* **Yapılacak İş**:
Aşağıdaki ipek işçisi kızlarla ilgili yazıya göre şu soruları cevaplayın:
(a) Yazı okuru hangi yıllardaki Bursa'ya götürüyor?
(b) İpekleri hangi kızlar üretiyor?
(c) Kızlar günde kaç saat çalışıyor?

* **Alıntı Metin**:
↓

Buradasınız
Zenginlere İpek, Kendilerine Ölüm Dokuyan Kızların Öyküsü: Sus Payı
Pendik’ten bir kadın işçi

Geçmişe yolculuğa çıkalım, 1910’ların Bursa’sına gidelim. Bursa erken sanayileşen kentlerden biridir ve ipek üretiminin de merkezi olmuştur. Gencecik kızlar ipek dokumaktadır Bursa’da. Cafcaflı yaşamların sürdüğü Osmanlı haremine ve Avrupa sosyetesine en has ipekleri üretmektedir Türk, Rum ve Ermeni kızlar. Onların ellerinin emeği, gözlerinin nuru ve hatta yaşayamadıkları ömürleri dokunmuştur o ipek kumaşlara. Günde 14-16 saat çalışırlar. Aldıkları ücret erkek işçilerinkinden çok düşüktür. Kadın işçiler önlerinde sıralanan kaynayan kazanlardan ipeklenen kozaları toplarlar. Her gün elleri yanarak çalışırlar. Kazanlardan çıkan buhara ya da kozalardan çıkan tozlara maruz kalırlar.

↑

* **Verilen Bilgiler**:
↓

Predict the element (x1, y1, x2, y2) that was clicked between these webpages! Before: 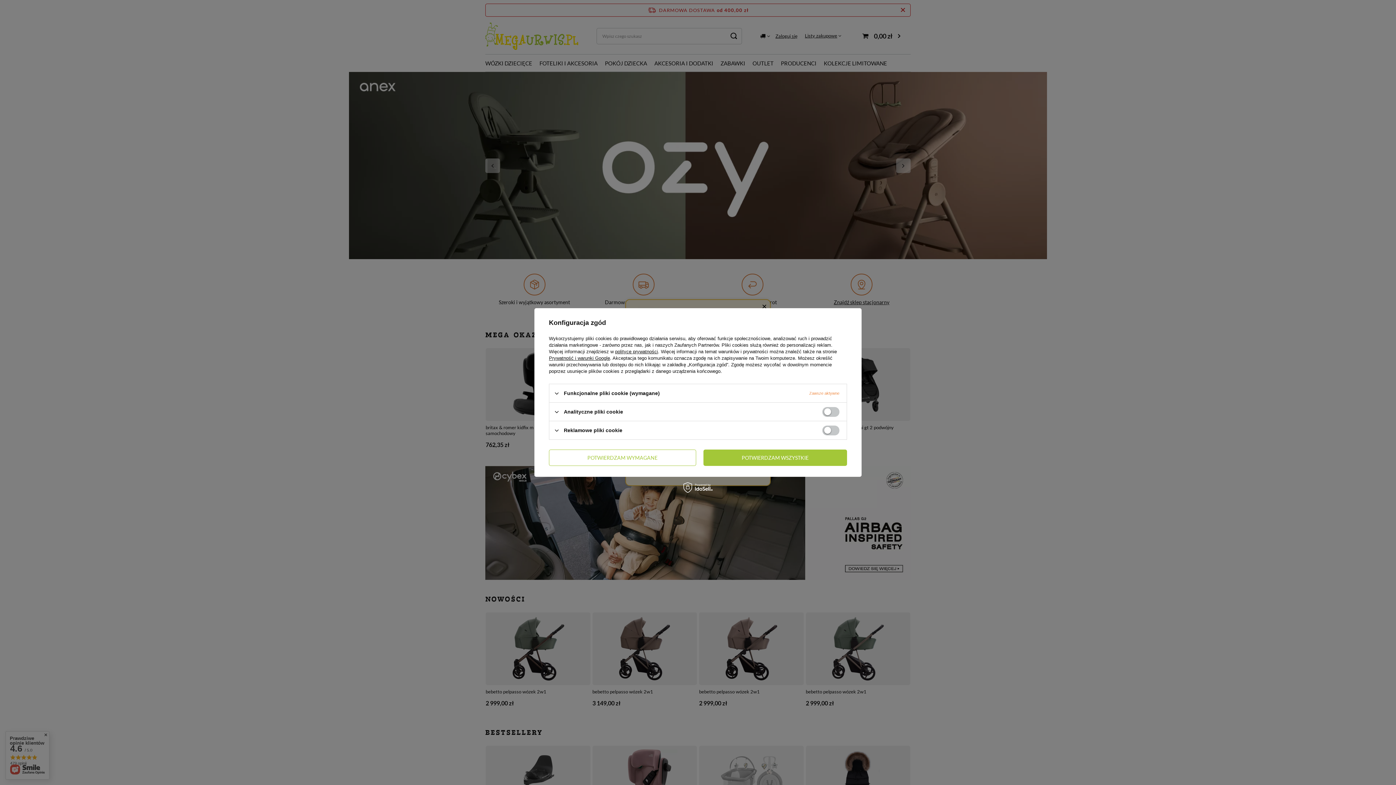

↑

* **Doğru Cevap**:
(a) 1910'lardaki Bursa'ya.
(b) Türk, Rum ve Ermeni kızlar.
(c) Günde 14-16 saat.